Legends of the Smoke Jaguars Chapter 152

After nearly a day of constant bombardment the Terrans stopped firing. A hundred-kilometre radius around the infected repair base had they scoured clean, leaving a blasted wasteland of charred ashes. Many regiments had been within that area, either moving to reinforce the base or fleeing for their lives, none had made it. No chance of Chaos persisting could be tolerated, and so the Terran fleet burned out the rot as if it were a cancer. The Emperor had long ago laid down the proscriptions for eradicating warp-taint, even when the truth of Chaos was hidden from all, and His decrees were enacted without question.

Damchak looked down from on high and beheld the will of the Sun-Emperor made manifest. A great stain of dust and ash was spreading across the continent, blanketing cities and towns in choking darkness. Fertile crops were being suffocated in black flakes and rivers were choked by growing clumps. The ecological damage to Nova Terra was immense, the damage to its productivity equally terrible, but by the laws of Imperium that was a small cost compared to the risk of a warp rift forming.

"We have become grim destroyers," Nizca sighed, "No better than the Fire Lords."

"Necessity compels our hand," Damchak intoned, "Against such horror the fiercest blow alone will suffice. To hesitate is to die."

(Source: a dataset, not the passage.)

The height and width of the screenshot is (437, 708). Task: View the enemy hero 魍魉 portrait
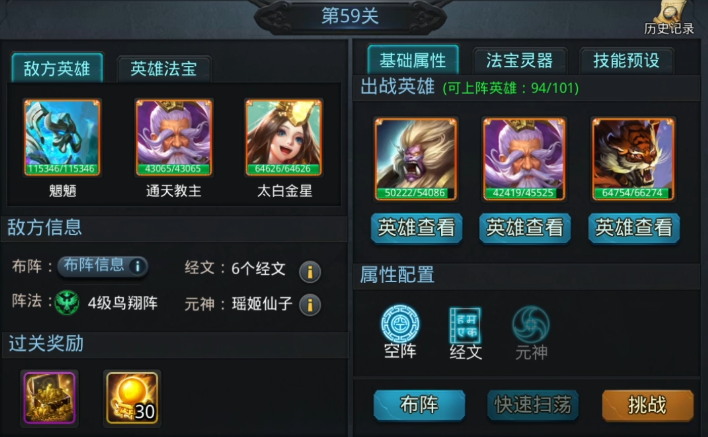coord(62,137)
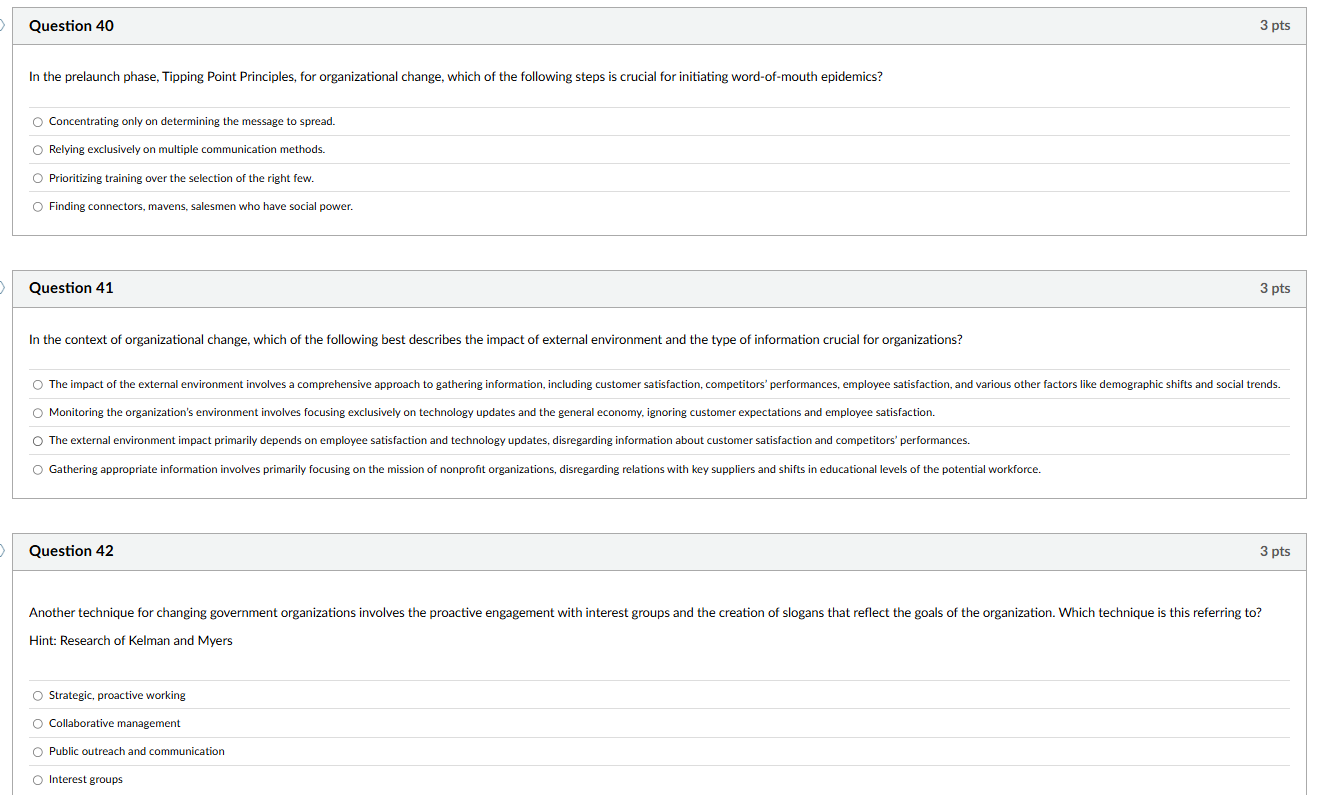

"Are we soldiers now?" Nizca argued, "To stand on the wall and beat our chests in defiance is not the way of the Testimony. Circumspection and guile have ever been our path, to end a foe with a single shot, thus Arkqas the Wise envisioned our perfect war."

Damchak's eyes narrowed in anger, "It was not we who wrought this black day; it was the Devil-sons. Vorshaan, Empex and all their thrice accursed Kin. They summoned the enemy beyond, they called nightmare aspects of ruin into the waking world. Upon their heads lies the judgement, and what must be, must be. To end an incursion there be but two ways the Imperium owns. To find and kill the summoner, or lay waste to cities, continents and whole worlds. Better it be that million perish by own hand than trillions in the maws of Daemons."

Nizca looked sad and Damchak could not fault his old friend. Long had the Smoke Jaguars dwelt in isolation, facing no greater challenge than Orruk hordes. To be reunited with the Imperium had been joy and sorrow in equal quality. To clasp hands with comrades worthy of esteem was a boon beyond measure but the scope of the threats the blood of their blood faced was horrifying to the pit of the soul. For this reason the Novan empire must be crushed, all worlds of men must be united under one banner, so the Sun-Emperor had decreed.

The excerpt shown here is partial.